═════ Provided records

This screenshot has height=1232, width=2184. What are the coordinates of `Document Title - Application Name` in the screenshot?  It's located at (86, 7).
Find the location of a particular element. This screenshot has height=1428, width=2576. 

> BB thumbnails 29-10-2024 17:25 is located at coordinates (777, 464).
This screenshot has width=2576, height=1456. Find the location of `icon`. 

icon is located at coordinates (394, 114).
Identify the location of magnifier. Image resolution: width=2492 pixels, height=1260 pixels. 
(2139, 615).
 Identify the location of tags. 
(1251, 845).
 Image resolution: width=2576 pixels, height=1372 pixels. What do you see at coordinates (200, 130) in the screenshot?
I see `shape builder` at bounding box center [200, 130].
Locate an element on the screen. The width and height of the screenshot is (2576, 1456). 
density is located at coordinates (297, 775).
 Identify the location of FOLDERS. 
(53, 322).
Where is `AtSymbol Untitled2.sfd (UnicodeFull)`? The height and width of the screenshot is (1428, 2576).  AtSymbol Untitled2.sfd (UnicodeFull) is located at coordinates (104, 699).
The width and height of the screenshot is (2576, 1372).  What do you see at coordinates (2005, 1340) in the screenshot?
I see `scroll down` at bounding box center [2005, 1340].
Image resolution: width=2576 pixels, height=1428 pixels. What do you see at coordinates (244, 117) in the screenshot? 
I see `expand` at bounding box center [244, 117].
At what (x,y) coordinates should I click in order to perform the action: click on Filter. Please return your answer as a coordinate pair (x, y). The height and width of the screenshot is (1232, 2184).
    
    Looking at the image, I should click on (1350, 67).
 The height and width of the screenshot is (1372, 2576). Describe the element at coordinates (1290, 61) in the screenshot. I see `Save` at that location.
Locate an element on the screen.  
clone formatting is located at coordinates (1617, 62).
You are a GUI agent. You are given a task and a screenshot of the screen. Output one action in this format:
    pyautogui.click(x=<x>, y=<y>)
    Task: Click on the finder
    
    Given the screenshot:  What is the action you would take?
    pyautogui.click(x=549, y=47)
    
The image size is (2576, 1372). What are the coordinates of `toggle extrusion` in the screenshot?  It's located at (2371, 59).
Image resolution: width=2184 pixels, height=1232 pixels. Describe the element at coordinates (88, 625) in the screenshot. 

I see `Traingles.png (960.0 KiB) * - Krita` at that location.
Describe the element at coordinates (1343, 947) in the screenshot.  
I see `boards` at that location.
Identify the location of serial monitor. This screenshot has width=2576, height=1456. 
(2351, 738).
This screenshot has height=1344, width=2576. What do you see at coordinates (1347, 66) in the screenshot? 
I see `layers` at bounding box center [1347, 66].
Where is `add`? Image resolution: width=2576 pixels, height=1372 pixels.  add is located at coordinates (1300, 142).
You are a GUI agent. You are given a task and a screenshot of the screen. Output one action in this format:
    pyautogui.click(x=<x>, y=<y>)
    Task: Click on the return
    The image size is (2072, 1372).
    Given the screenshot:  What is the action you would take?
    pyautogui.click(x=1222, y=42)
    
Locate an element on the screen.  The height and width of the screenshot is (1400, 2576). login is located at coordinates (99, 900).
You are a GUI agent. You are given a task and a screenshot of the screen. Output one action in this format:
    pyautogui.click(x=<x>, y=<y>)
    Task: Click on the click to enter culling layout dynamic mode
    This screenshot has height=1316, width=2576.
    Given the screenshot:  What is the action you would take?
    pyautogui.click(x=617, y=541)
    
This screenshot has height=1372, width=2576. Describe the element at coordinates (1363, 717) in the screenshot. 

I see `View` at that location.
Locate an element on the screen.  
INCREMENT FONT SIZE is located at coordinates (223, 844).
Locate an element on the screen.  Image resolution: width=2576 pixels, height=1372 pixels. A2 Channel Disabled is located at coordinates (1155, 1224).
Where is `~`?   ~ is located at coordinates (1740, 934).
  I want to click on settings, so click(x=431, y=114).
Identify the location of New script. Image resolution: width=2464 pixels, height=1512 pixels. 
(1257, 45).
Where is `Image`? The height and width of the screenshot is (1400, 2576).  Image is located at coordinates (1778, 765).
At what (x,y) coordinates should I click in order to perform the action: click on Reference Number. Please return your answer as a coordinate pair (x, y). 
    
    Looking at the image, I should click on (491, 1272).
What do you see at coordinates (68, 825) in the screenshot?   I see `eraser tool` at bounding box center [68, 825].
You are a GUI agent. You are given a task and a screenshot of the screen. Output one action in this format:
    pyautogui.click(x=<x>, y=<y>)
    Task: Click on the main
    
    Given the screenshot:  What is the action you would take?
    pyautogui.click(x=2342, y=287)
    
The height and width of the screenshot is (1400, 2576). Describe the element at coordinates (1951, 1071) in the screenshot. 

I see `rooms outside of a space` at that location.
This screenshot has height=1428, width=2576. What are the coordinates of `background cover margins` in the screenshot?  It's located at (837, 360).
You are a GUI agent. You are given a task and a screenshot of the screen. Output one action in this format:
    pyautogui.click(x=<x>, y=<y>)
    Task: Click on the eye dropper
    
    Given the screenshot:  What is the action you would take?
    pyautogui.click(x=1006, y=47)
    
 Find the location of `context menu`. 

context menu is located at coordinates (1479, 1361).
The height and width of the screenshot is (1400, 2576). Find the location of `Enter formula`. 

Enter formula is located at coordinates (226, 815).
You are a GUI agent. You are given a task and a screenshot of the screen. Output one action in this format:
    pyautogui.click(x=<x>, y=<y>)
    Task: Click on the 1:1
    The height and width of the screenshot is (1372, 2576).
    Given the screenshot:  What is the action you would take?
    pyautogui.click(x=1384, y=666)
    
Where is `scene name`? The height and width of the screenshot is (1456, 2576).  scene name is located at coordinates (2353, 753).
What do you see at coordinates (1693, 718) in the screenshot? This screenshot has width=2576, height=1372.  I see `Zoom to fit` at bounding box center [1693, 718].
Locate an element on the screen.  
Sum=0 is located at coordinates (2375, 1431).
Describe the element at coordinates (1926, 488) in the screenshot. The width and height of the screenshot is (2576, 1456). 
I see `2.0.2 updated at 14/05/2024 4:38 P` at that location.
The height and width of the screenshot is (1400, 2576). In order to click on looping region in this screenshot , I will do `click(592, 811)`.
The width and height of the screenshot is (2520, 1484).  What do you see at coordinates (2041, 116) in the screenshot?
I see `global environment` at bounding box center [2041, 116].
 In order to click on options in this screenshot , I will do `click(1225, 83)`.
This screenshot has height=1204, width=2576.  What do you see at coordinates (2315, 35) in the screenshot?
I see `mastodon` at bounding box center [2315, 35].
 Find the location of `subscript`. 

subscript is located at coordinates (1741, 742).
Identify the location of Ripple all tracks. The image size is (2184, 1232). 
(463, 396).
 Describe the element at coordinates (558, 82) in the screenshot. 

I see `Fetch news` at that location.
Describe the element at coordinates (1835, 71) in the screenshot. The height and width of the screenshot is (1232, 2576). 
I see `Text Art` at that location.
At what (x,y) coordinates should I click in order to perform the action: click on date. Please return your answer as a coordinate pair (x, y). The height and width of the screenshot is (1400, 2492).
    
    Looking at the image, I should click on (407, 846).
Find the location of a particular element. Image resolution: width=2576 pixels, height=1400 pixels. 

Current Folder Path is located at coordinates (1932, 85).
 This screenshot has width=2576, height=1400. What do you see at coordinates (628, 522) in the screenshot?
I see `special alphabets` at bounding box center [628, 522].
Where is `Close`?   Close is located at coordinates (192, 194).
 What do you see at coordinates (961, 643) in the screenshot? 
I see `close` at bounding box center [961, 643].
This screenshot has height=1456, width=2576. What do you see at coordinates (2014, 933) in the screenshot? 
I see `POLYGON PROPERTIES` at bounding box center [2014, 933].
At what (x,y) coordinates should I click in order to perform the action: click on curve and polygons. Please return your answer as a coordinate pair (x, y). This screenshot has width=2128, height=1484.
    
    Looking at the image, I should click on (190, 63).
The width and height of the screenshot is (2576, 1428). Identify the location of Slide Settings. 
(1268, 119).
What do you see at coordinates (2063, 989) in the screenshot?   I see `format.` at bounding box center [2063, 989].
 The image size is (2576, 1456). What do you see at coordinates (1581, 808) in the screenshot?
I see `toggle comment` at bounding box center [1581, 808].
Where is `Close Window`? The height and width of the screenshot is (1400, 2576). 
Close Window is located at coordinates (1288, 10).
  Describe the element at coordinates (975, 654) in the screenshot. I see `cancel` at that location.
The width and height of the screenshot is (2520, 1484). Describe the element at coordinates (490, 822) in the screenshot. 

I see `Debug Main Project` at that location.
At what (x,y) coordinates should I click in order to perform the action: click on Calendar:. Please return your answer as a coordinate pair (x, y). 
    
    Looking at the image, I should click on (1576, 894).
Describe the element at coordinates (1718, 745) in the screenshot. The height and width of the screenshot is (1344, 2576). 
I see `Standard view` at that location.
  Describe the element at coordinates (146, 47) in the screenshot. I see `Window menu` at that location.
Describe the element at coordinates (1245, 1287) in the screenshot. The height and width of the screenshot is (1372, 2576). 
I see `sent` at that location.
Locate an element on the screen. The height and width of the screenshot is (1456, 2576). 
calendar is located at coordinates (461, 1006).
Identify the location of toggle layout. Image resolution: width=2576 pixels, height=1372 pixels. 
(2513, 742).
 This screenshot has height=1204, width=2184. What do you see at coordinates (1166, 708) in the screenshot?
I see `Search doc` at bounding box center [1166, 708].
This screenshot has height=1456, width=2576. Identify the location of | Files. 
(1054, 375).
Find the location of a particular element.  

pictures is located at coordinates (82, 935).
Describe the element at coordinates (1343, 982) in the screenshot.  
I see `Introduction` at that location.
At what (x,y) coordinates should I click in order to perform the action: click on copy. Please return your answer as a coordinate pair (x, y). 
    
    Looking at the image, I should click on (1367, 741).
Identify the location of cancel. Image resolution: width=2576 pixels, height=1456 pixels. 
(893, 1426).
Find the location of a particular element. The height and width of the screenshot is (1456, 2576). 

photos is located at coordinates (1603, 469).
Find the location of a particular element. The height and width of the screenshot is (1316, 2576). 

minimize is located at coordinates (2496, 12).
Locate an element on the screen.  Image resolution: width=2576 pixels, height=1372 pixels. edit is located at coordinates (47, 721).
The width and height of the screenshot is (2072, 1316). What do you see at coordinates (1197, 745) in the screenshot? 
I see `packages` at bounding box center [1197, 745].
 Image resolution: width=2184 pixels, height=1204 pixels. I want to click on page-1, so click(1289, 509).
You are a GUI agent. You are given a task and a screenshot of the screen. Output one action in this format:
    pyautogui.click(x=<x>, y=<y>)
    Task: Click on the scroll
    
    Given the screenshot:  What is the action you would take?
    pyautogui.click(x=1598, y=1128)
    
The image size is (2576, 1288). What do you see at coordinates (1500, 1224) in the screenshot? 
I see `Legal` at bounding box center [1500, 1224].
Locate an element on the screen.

══════════

> Exercise goal
Transcribe the lines of the data above verbatim, from the line containing "coordinates (192, 194)." through the line containing "center [2014, 933].", both included.

> Solution to this exercise
Where is `Close`?   Close is located at coordinates (192, 194).
 What do you see at coordinates (961, 643) in the screenshot? 
I see `close` at bounding box center [961, 643].
This screenshot has height=1456, width=2576. What do you see at coordinates (2014, 933) in the screenshot? 
I see `POLYGON PROPERTIES` at bounding box center [2014, 933].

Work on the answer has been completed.